## Exercise instructions
Look for the line with "Task: Switch to the Managed solutions filter" in the data below, then reproduce word for word that line and every line after it. Leave out all pictures and add nothing.

(Data shown begins)

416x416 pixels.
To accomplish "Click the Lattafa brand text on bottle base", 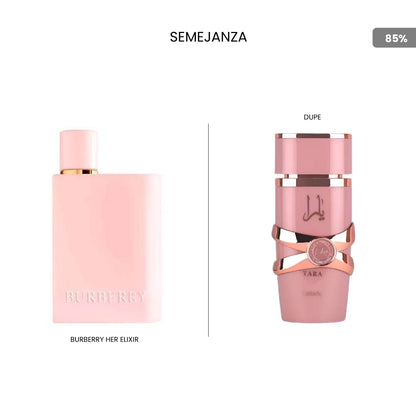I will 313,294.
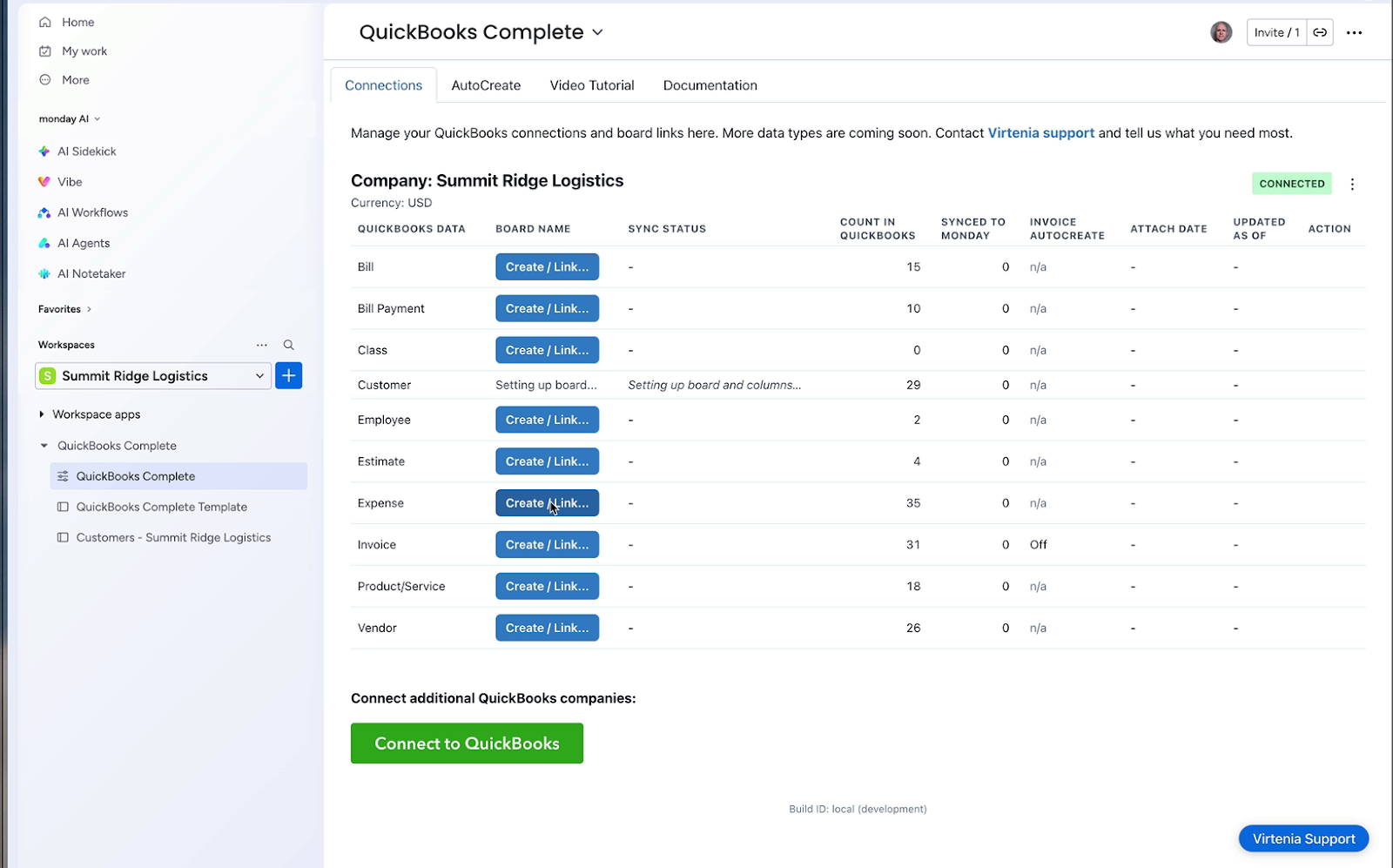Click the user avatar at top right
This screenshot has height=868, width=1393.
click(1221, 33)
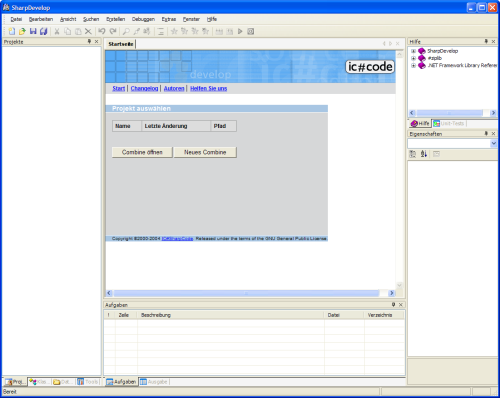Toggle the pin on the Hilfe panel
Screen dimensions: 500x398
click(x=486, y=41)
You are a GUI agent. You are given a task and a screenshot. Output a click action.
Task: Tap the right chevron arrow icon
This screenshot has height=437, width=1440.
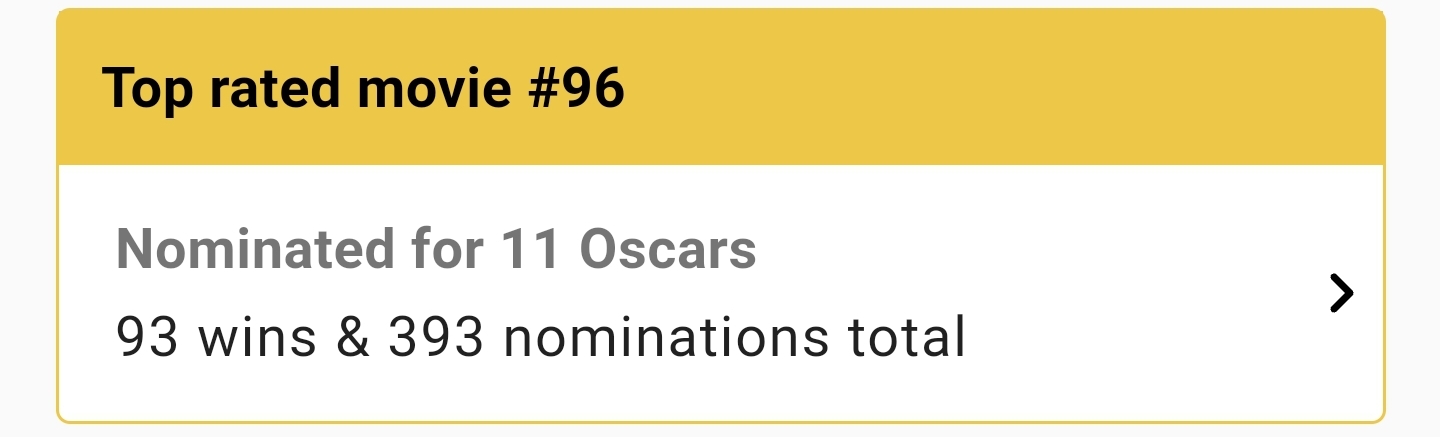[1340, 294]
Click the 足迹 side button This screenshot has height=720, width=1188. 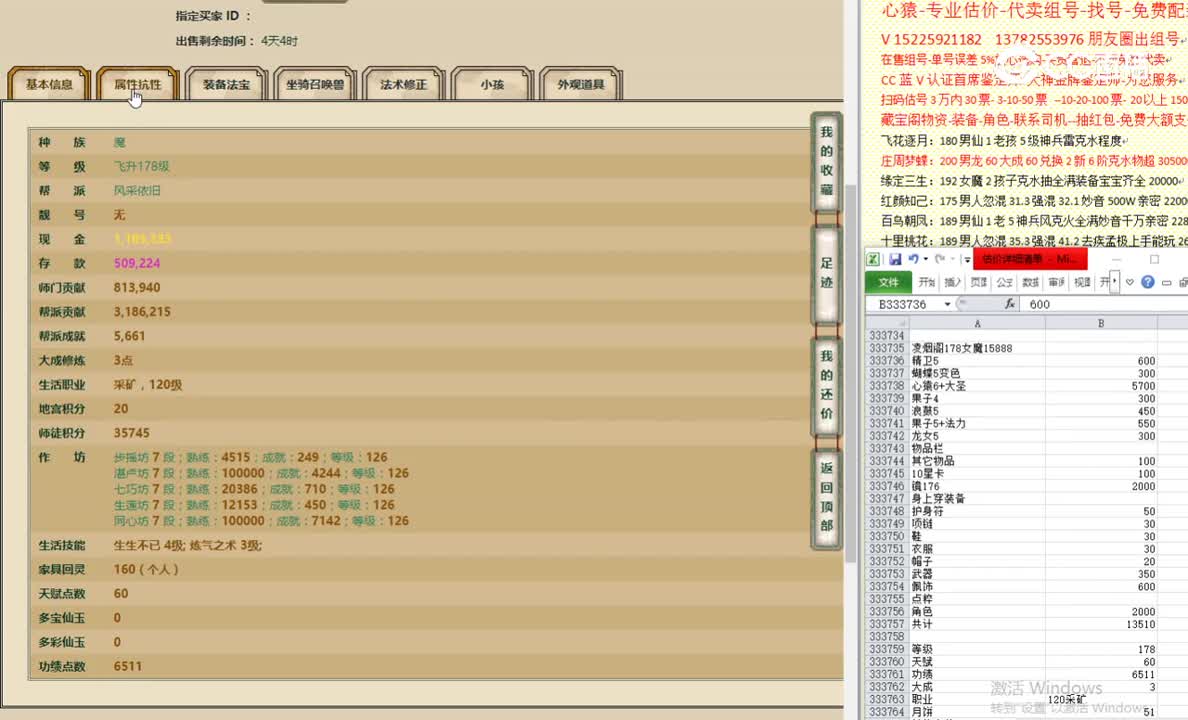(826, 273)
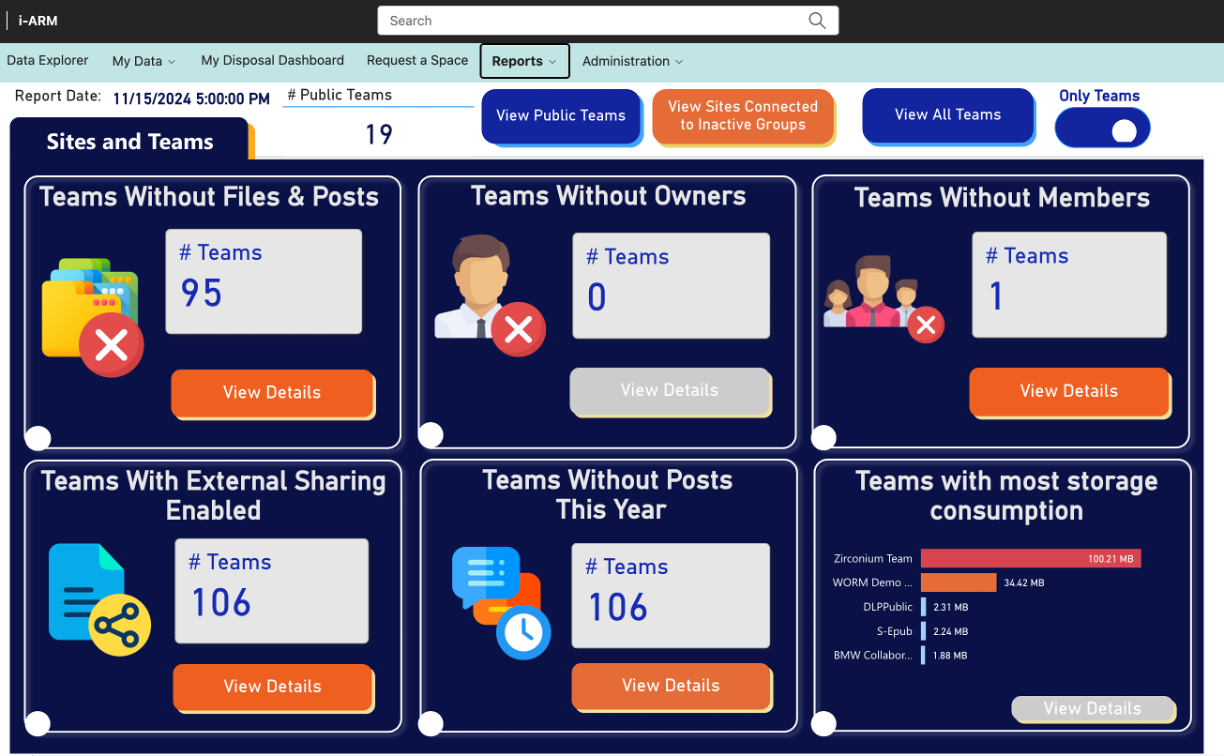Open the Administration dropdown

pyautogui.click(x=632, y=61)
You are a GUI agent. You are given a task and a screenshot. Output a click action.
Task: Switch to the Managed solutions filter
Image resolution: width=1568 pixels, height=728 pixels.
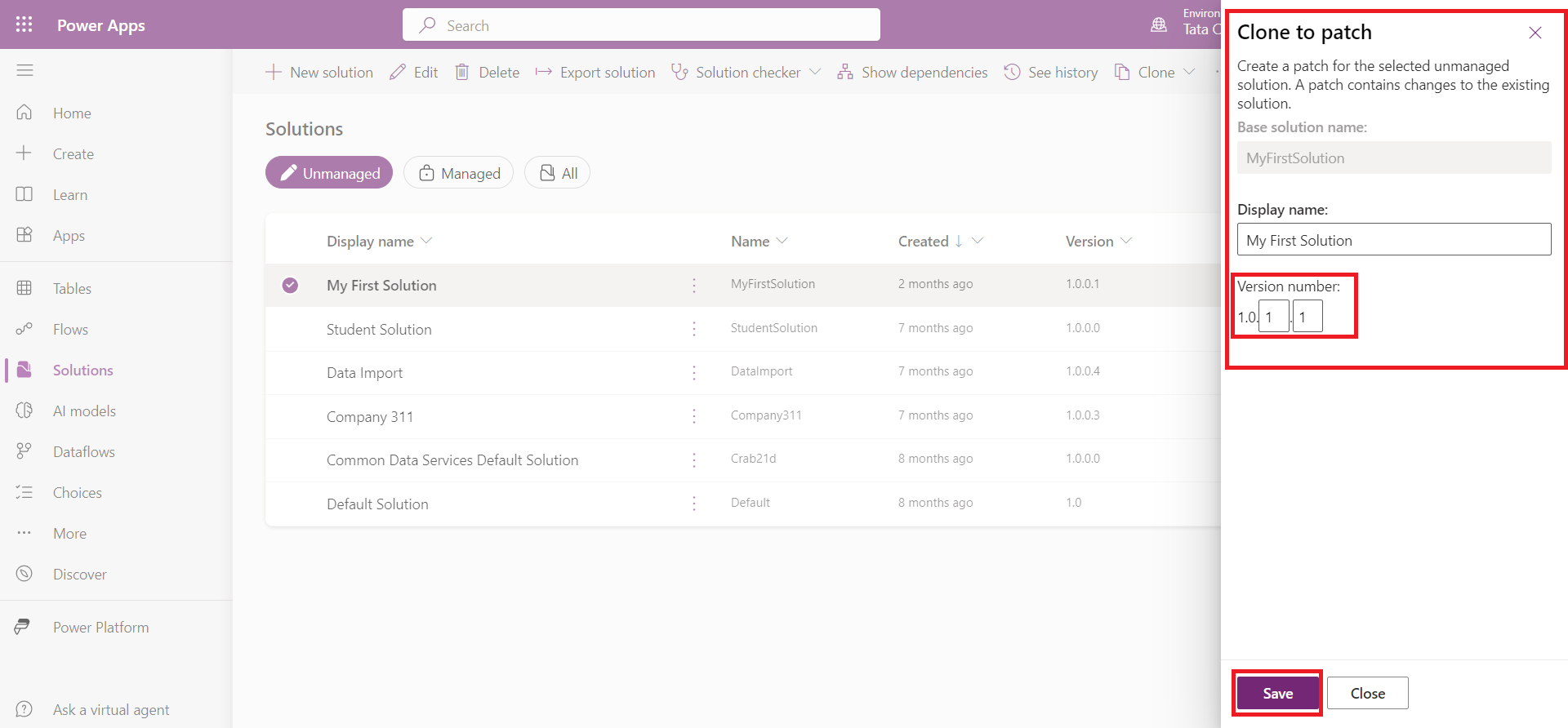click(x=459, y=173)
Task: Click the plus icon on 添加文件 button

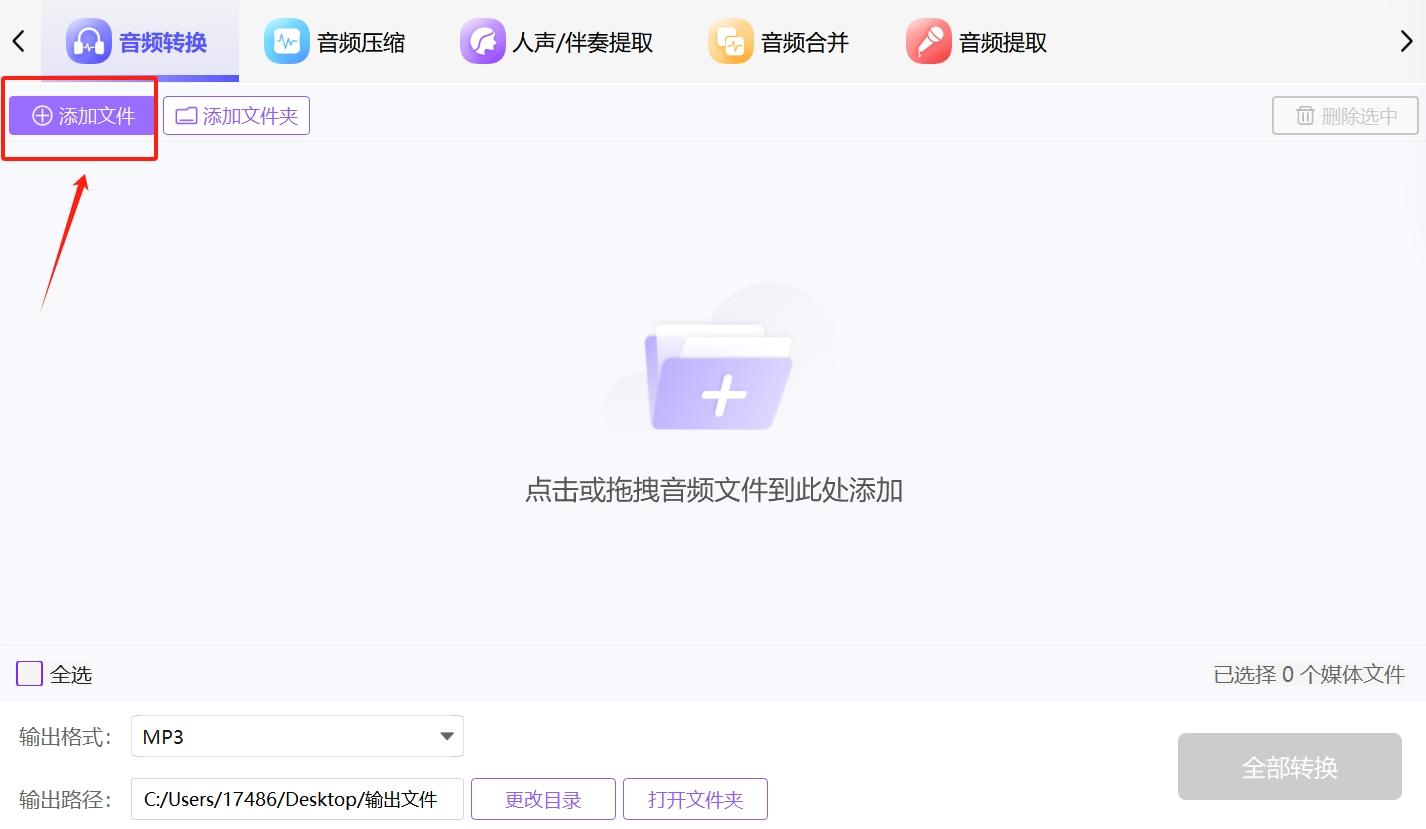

(Data shown ends)

## Answer section
Task: Switch to the Managed solutions filter
Image resolution: width=1568 pixels, height=728 pixels.
click(x=459, y=173)
Task: Click the plus icon on 添加文件 button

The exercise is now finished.